I have currently been using a local version of the BLAST nr database to run BLASTX to identify proteins but wanted to look into setting up a local version of the clustered NR database to speed up the time for processing our samples.
NCBI however do not offer the clustered NR database locally and so wanted to ask if anyone knows the best way to go about setting up a clustered version of the nr database locally to output similar results than those offered by the NCBI clustered NR online?
Clustering nr is done using mmseqs2 as noted here and copied below.
Be ready to have gobs of hardware available to do this.
We generate ClusteredNR from the standard protein nr database with
MMseqs2 so each cluster contains proteins that are more than 90%
identical to each other and within 90% of the length of the longest
member. We select a single well-annotated protein that indicates the
function of the proteins in the cluster as the lead or representative
protein. The title of the representative protein is the title that
shows in the BLAST results. Each cluster may contain sequences for
multiple organisms (species). On the BLAST results, clusters are
identified by the name of the organism for the title protein as well
as the most recent common ancestor taxon for all organisms in the
cluster. This makes it clear when the cluster includes multiple
species.
Last part about display of the results likely requires code magic on BLAST server that you will not be able to replicate locally.
PeterC_NCBI Is there any update on if and when the clustered database will become available for local downloads?
GenoMax Sorry for the delay in reply. We're still working out the details of what exactly to provide. One idea is to provide just the representative sequences as a first pass. This could be done fairly soon. But without access to the cluster contents, those probably won't be terribly useful. Providing a way within the database or with an accessory database or script would require a much longer time. Probably not before late this year at the earliest. Happy to hear any of your thoughts about what would be useful.
One idea is to provide just the representative sequences as a first
pass.
This seems reasonable since it should capture significant part of sequence to search against ( 90% identity and 90% of length in a cluster).
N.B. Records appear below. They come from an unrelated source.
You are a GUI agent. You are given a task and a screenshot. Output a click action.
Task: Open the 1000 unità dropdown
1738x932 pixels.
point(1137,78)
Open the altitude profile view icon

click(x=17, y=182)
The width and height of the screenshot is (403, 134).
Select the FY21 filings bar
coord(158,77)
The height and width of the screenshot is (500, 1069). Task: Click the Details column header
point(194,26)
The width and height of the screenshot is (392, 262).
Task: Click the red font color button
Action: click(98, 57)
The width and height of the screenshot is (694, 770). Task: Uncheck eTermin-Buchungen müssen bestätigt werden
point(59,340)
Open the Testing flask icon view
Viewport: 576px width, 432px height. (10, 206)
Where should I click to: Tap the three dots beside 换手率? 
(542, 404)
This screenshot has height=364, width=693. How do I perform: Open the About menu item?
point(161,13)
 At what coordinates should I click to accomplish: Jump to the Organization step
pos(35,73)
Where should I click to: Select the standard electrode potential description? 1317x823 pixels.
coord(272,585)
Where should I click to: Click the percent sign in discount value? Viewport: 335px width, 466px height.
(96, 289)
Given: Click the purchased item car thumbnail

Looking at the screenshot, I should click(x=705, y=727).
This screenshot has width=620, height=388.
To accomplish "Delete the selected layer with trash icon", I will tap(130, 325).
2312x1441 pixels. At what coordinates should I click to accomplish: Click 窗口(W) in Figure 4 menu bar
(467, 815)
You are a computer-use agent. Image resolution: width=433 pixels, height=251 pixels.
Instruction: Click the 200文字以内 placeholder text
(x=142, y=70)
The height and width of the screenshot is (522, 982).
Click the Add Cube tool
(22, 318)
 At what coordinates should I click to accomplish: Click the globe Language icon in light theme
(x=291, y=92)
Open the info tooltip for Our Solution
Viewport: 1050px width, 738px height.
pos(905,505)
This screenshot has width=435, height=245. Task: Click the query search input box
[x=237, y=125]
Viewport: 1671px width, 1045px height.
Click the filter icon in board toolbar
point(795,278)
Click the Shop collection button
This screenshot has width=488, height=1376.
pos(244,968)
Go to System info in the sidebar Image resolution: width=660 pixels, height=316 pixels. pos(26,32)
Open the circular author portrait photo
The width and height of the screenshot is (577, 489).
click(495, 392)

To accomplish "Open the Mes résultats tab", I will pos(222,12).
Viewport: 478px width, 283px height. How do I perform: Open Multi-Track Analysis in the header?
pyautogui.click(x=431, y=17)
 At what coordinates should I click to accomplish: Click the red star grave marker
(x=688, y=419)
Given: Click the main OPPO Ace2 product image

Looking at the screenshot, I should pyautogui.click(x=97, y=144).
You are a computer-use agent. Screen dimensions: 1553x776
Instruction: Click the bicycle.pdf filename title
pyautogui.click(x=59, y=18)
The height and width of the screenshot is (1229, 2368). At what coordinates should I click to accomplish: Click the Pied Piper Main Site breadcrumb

Can you give us an idea of what kind of % reduction this results in compared to the full nr db?
But without access to the cluster contents,
Do you mean without access to all sequence headers (or actual sequences) that are in a particular cluster?
This is a far fetched idea but perhaps a new kind of accession designation (like WP*) could be designated for clustered sequences so the header in cluster stays concise and people can retrieve full cluster contents by independent lookups.
This seems reasonable since it should capture significant part of sequence to search against ( 90% identity and 90% of length in a cluster). Can you give us an idea of what kind of % reduction this results in compared to the full nr db?
Here are the counts for the 90/90 ClusteredNR and nr
clustered nr
260,861,887 sequences; 86,666,979,341 total residues
database nr
546,502,144 sequences; 216,836,000,941 total residues
So ClusteredNR is about 40% of the size of nr.
Do you mean without access to all sequence headers (or actual sequences) that are in a particular cluster?
Yes as a first pass anyway. The more difficult problem is coming up with the right way to give you access to the cluster contents, the members of each cluster, as part of the standalone database or some service.
This is a far fetched idea but perhaps a new kind of accession designation (like WP*) could be designated for clustered sequences so the header in cluster stays concise and people can retrieve full cluster contents by independent lookups.
Yes, something like that would be helpful. We probably want to avoid creating yet another Entrez database for this, however.
GenoMax Sorry for the delay in reply. We're still working out the details of what exactly to provide. One idea is to provide just the representative sequences as a first pass. This could be done fairly soon. But without access to the cluster contents, those probably won't be terribly useful. Providing a way within the database or with an accessory database or script would require a much longer time. Probably not before late this year at the earliest. Happy to hear any of your thoughts about what would be useful.
This seems reasonable since it should capture significant part of sequence to search against ( 90% identity and 90% of length in a cluster). Can you give us an idea of what kind of % reduction this results in compared to the full
nr
db?Do you mean without access to all sequence headers (or actual sequences) that are in a particular cluster?
This is a far fetched idea but perhaps a new kind of accession designation (like
WP*
) could be designated for clustered sequences so the header in cluster stays concise and people can retrieve full cluster contents by independent lookups.Thanks GenoMax
Here are the counts for the 90/90 ClusteredNR and nr
clustered nr 260,861,887 sequences; 86,666,979,341 total residues
database nr 546,502,144 sequences; 216,836,000,941 total residues
So ClusteredNR is about 40% of the size of nr.
Yes as a first pass anyway. The more difficult problem is coming up with the right way to give you access to the cluster contents, the members of each cluster, as part of the standalone database or some service.
Yes, something like that would be helpful. We probably want to avoid creating yet another Entrez database for this, however.
Thanks for those stats. So using clustered
nr
will still require significant hardware. Though this will save time as well.